To reopen, the Mohlers had to find a new flour supplier. Before the storm, their flour mix came from New Orleans, but this was not an option now. So, they had it shipped Fed-Ex from Birmingham Alabama. During the days after the storm, they used bottled and boiled water for the glaze. They didn’t even have coffee the first few days after they opened.

Now, typically David would never reform leftover dough, as many chain donut shops do. Instead, all his donuts are cut from the first rolling. If scraps of dough are collected and re-rolled, the dough becomes tough, and the texture of the donut changes. But after Katrina, nothing could be wasted. David started to save the irregularly shaped pieces. He gathered up the other scraps, rolled them out, and cut more irregular pieces so that none of the scraps got discarded. The pieces were fried up alongside the donuts, glazed or iced, and became known as Katrina pieces. There is still a demand for Katrina pieces. So much so that the Mohlers continue to make them today!

A Test of Faith

The wrath of Katrina spared the Mohlers, but tragedy struck the family in 2009. Their youngest daughter, seven-year-old Sophia, was diagnosed with a rare form of terminal childhood cancer. Hoping for a miracle, they closed their business and moved into Ronald McDonald house in Houston, while trying to maintain some sense of normalcy for their older daughter, Katelyn. Their faith is deep-seated, and they remained steadfast in the hopes that Sophia would recover.

David and Theresa were overwhelmed by the support they received from the community. From prayers to fund raisers. Everyone in Ocean Springs remembered how giving the Mohlers had been after Katrina. Now it was the community’s time to give back.
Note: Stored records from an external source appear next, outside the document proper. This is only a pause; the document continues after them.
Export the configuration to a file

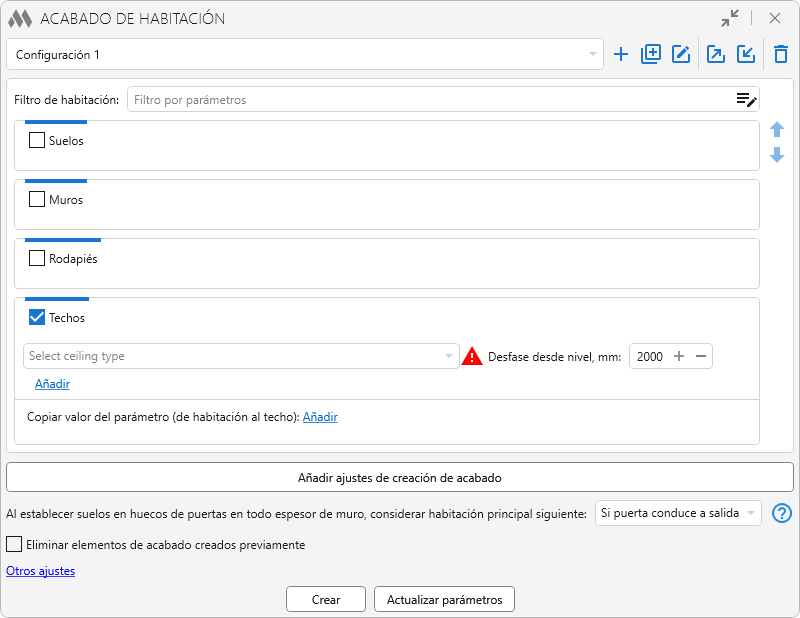[716, 55]
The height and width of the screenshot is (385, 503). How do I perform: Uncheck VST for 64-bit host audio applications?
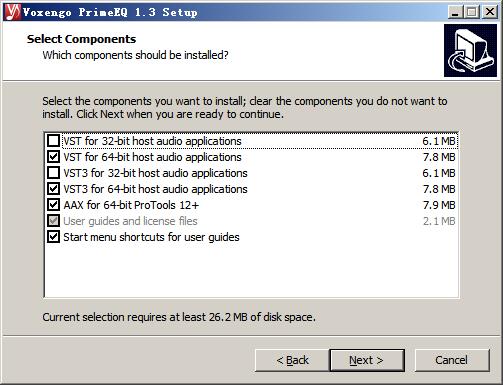(x=53, y=157)
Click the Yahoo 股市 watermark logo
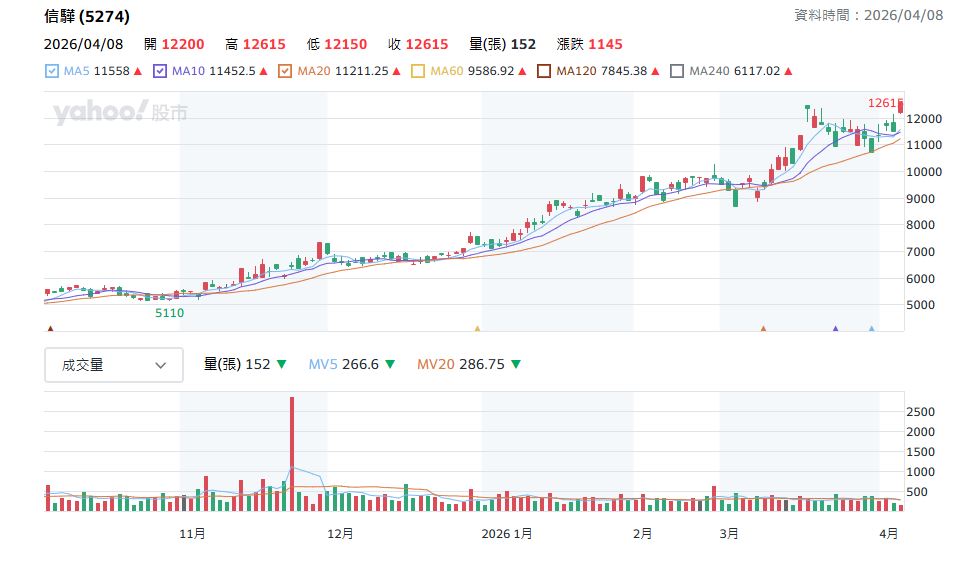Viewport: 967px width, 572px height. click(x=120, y=113)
Just over a year after her diagnosis, Sophia sadly lost her battle with cancer. Theresa says that she would rather have lost her home and business in Katrina rather than suffer the loss of a child. And although they were grief stricken, together they poured their heart and soul into TatoNut, and into giving back to the community yet again.

Lineups Out the Door

TatoNut is always busy! Midweek they sell an average of 300 dozen donuts a day. Sales rise to 350 dozen on Fridays and to over 400 dozen donuts on Saturdays. There are often lineups that stretch out the door and around the corner, especially on Fridays and Saturdays.
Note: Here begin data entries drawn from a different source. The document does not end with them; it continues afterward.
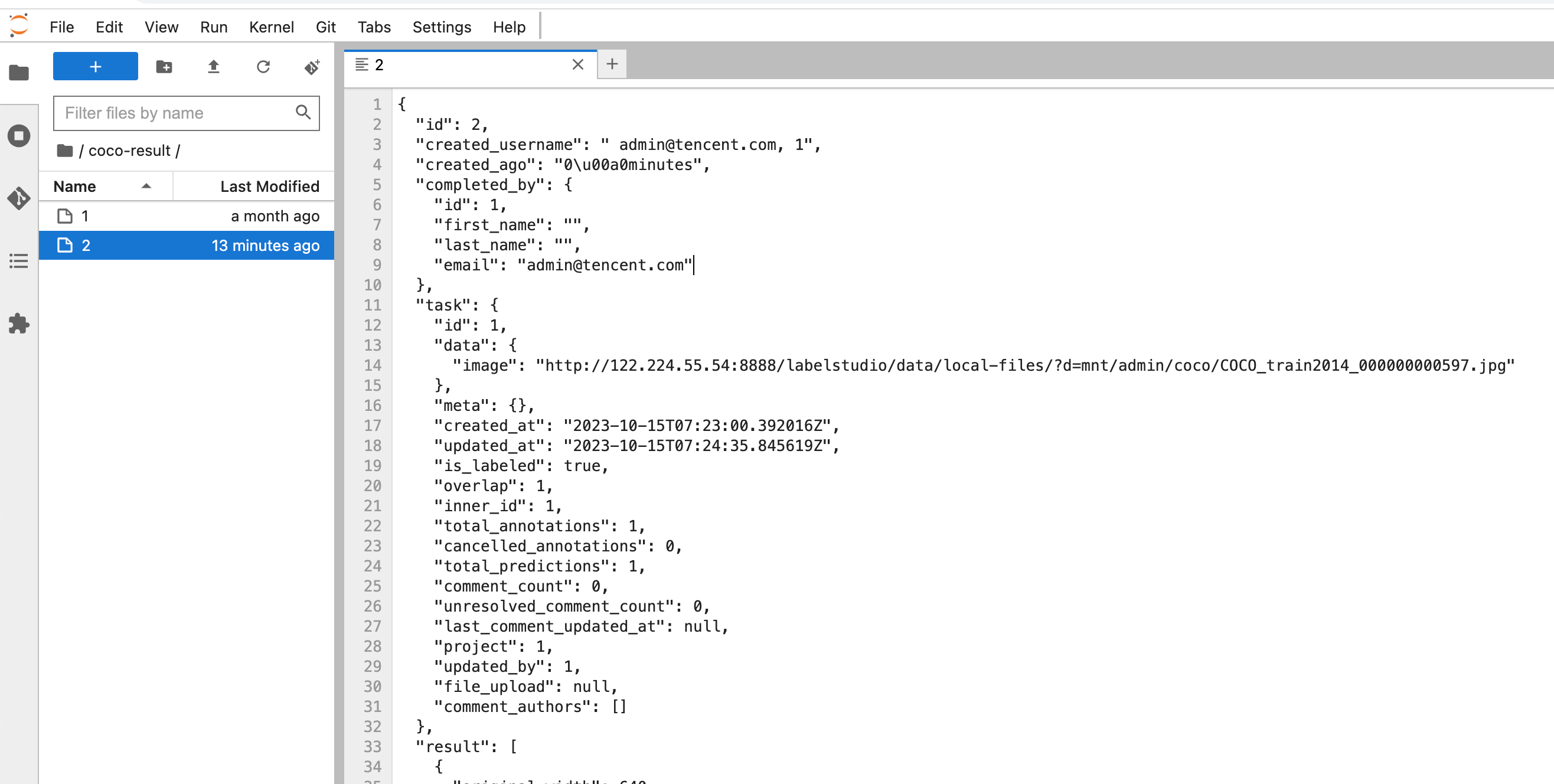Click the blue New Launcher button

tap(95, 66)
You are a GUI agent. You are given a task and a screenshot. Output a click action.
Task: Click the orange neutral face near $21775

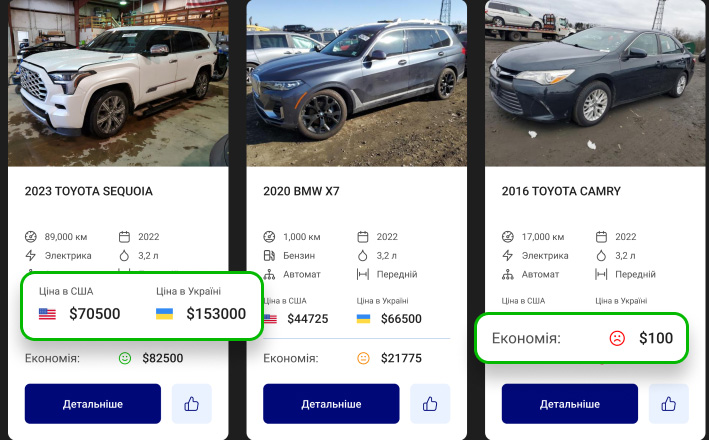click(x=364, y=358)
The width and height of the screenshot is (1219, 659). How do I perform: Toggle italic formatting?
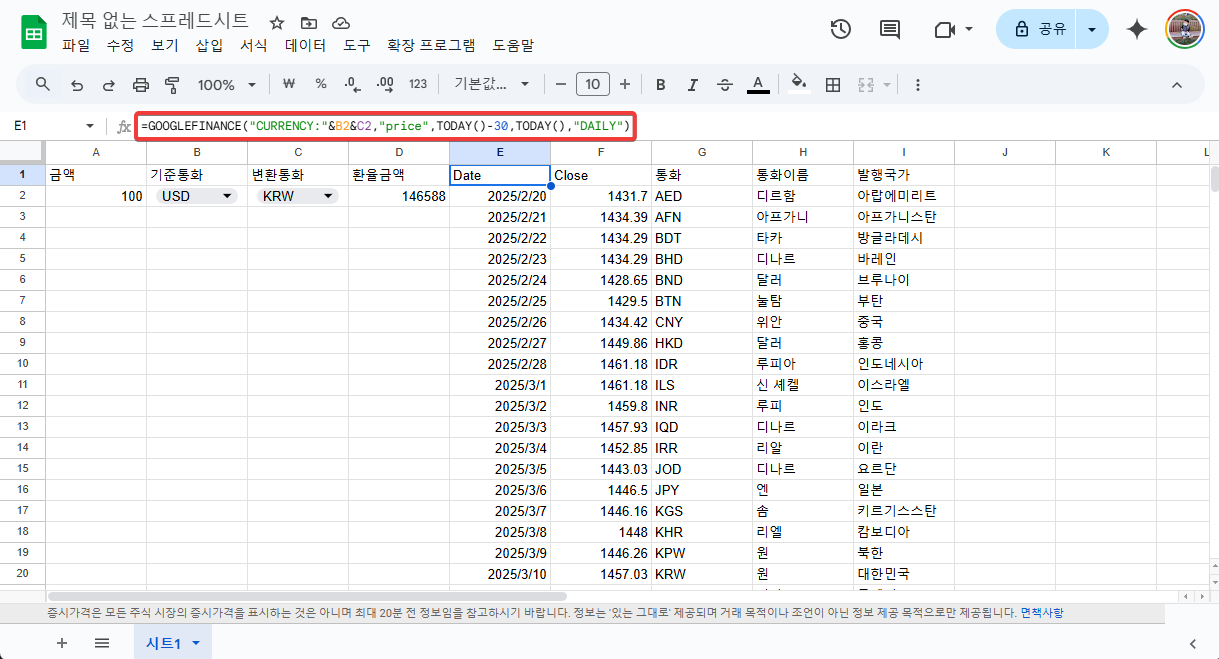(x=692, y=84)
Although some days the “sold out” sign goes up before the doors close at 5 pm, David likes to have 10-15 dozen donuts left at the end of the day. “This always gives the customers something to choose from,” he says. Any leftovers are taken to charity kitchens in the area or to cold shelters when the weather turns. Nothing is ever thrown out.

The End of the Day

David and Theresa’s  passion for making donuts and their dedication to the community is abundantly evident. They frequently receive letters from patrons thanking them for all they do. One letter that Theresa showed me said, “I want to let you know your little business is ‘more than donuts’ to our family and many of us Ocean Springs families.” Another note had a photograph of a young man in army fatigues holding his TatoNut coffee mug. The message read “Thanks TatoNut … spreading joy all the way around the world!”

TatoNut is far more than just another donut shop. Thanks to David and Theresa, TatoNut is tightly woven into the fabric and blood of the Mississippi coastline, epitomizing southern hospitality. If you are ever in Southern Mississippi, I can’t urge you strongly enough to pay them a visit!

Tatonut is open from 5:30 am until 5:00 pm Tuesdays through Saturdays and is located at 1114 Government Street in Ocean Springs, Mississippi.